Thursday, June 21, 2012

Why You May Ask.....



 Note:  The post dated June 21, 2012 Titled “Why You May Ask” was written  long before the LOA arrived.    It’s a bit out of order, but you get the idea.  It was saved, and am just publishing some of  my posts.



I have not "announced" my adoption. I have not received an official Letter of Acceptance from China (LOA) so I am a little hesitant to announce to the world that I am adding to my family.  Of course along the way I have shared it with friends, some family, colleagues.

Every child deserves to be someone's blessing.  Families adopt for a multitude of reasons. Some believe they had a higher calling, some believe they are saving a child.  In a way, I guess we all share some of that, but my reason is pretty basic. In my heart, I have never felt my family was complete.

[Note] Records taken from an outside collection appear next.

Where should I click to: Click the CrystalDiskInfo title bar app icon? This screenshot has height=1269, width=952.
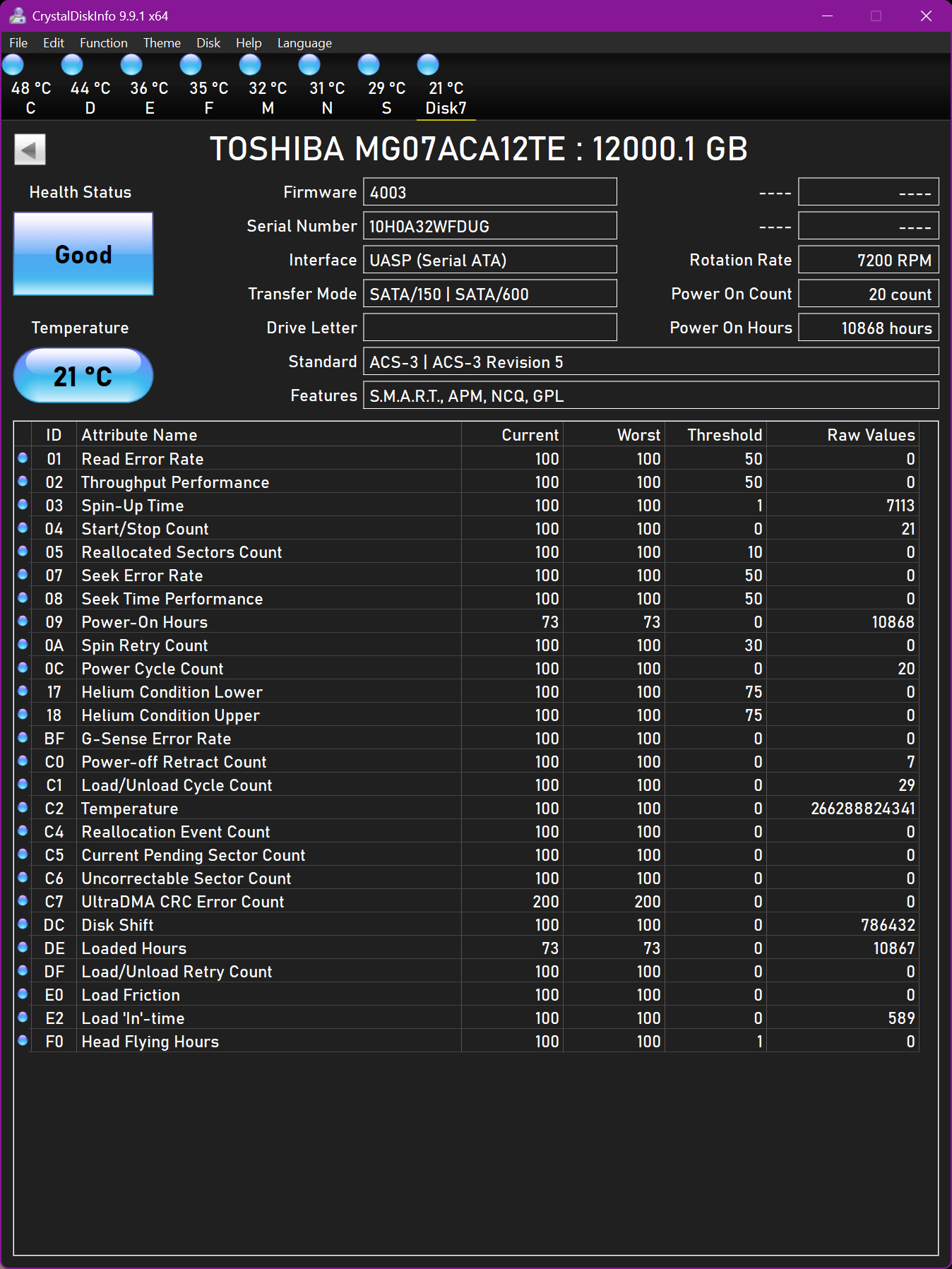pos(18,16)
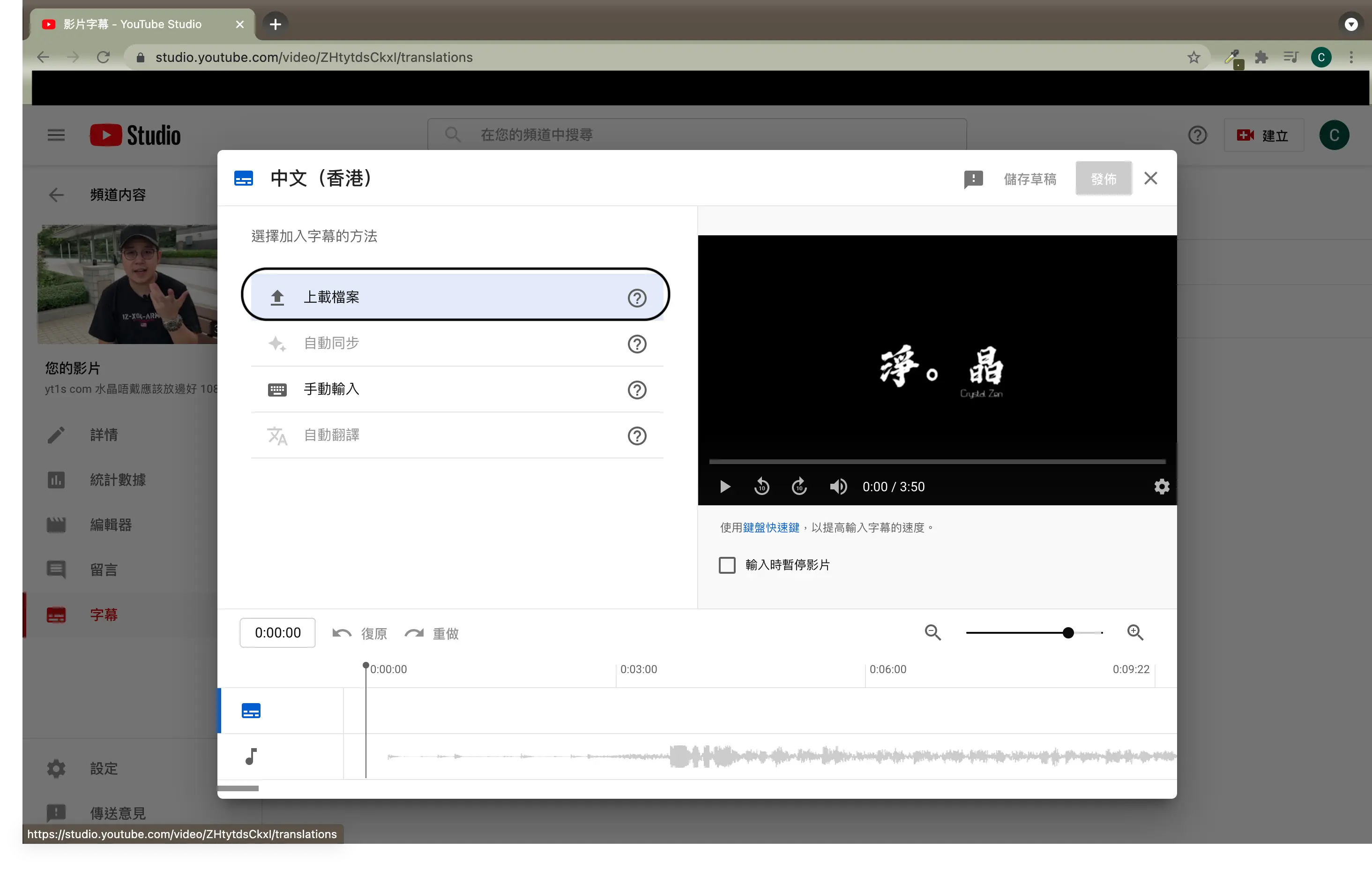Play the video preview
Screen dimensions: 1372x870
[x=725, y=487]
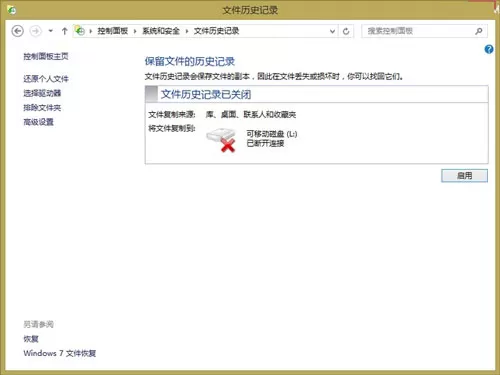Select 控制面板 in the breadcrumb
The height and width of the screenshot is (375, 500).
point(113,31)
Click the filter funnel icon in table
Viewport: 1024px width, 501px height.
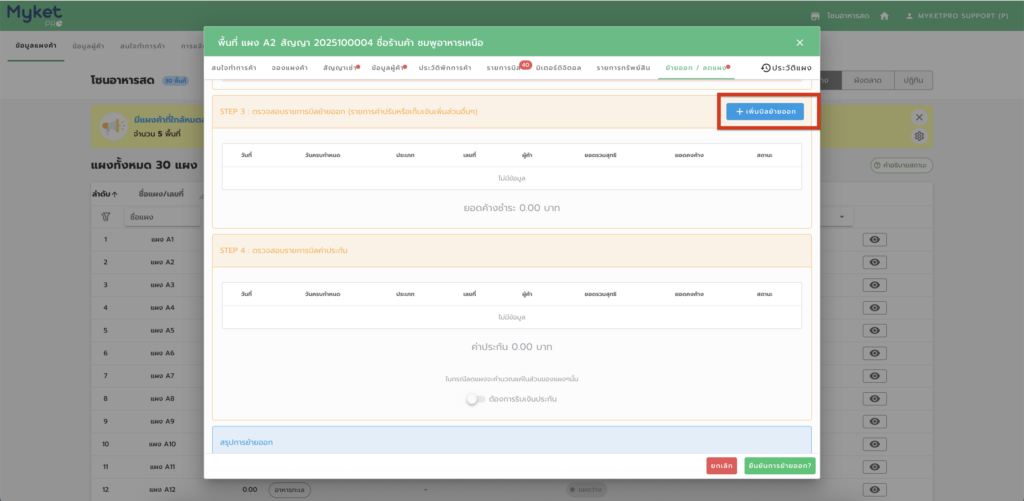pos(105,216)
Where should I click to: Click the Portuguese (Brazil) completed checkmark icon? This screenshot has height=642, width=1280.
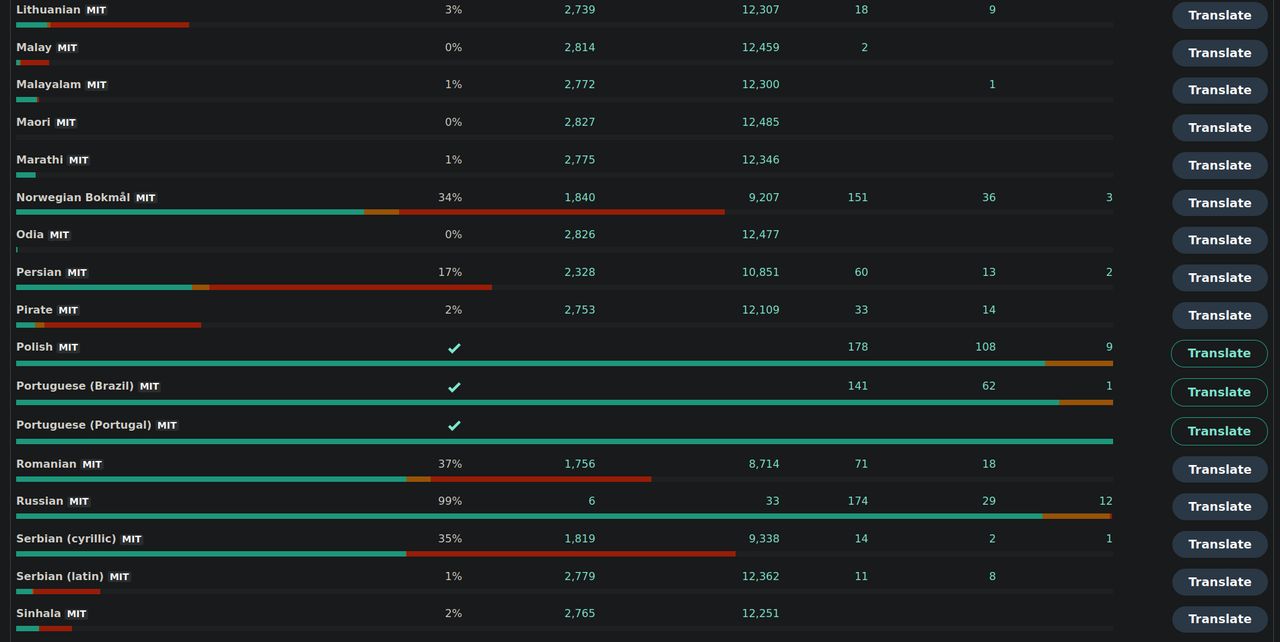coord(454,387)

Years ago, when I was much younger (and foolish some would say), I wanted 6 children. Then I decided I wanted 4. Years later I was blessed with my H, and very, very thankful for one.  It doesn’t mean that the ache in your heart goes away when you see a family with more than one child there is a bit of sadness that comes along with that. Don’t get me wrong, I, like many mothers, have days that I don't want to be a mom, and the commercial "Calgon Take Me Away" comes to mind....

Yes, I have been told I was crazy.  After all I am an “older mom”, single and why would I want to mess up my life?   

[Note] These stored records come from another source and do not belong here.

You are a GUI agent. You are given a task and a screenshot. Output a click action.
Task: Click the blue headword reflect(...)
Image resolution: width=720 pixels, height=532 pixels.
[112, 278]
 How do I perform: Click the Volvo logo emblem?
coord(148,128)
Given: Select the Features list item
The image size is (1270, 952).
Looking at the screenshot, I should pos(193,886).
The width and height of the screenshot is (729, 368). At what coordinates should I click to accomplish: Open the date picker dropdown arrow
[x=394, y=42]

In my heart, I know that this child is my daughter; I have calmness about adopting a second child.   Am I worried about getting two kids dressed in the morning, or how to get to two places at once, or any of the other things that can occur with having more than one child…YOU BET. 

I have been told many times in the last few months that I have never taken the easy road.    I do things on my own time line, and my own way.  Thinking about this, I do think that there is truth to that.  There has been much self actualization in the last few years, and I have come to accept that I am not a conformist, and I am a bit unconventional.   My grandmother at one point told my mother that I was a strange child.  I think I have grown into myself in the last few years, and am comfortable with whom I am.  I know my strengths and my weaknesses, and I know that this child is a gift that is a blessing beyond imagination.

So celebrate  this child, daughter and sister of ours with H and I.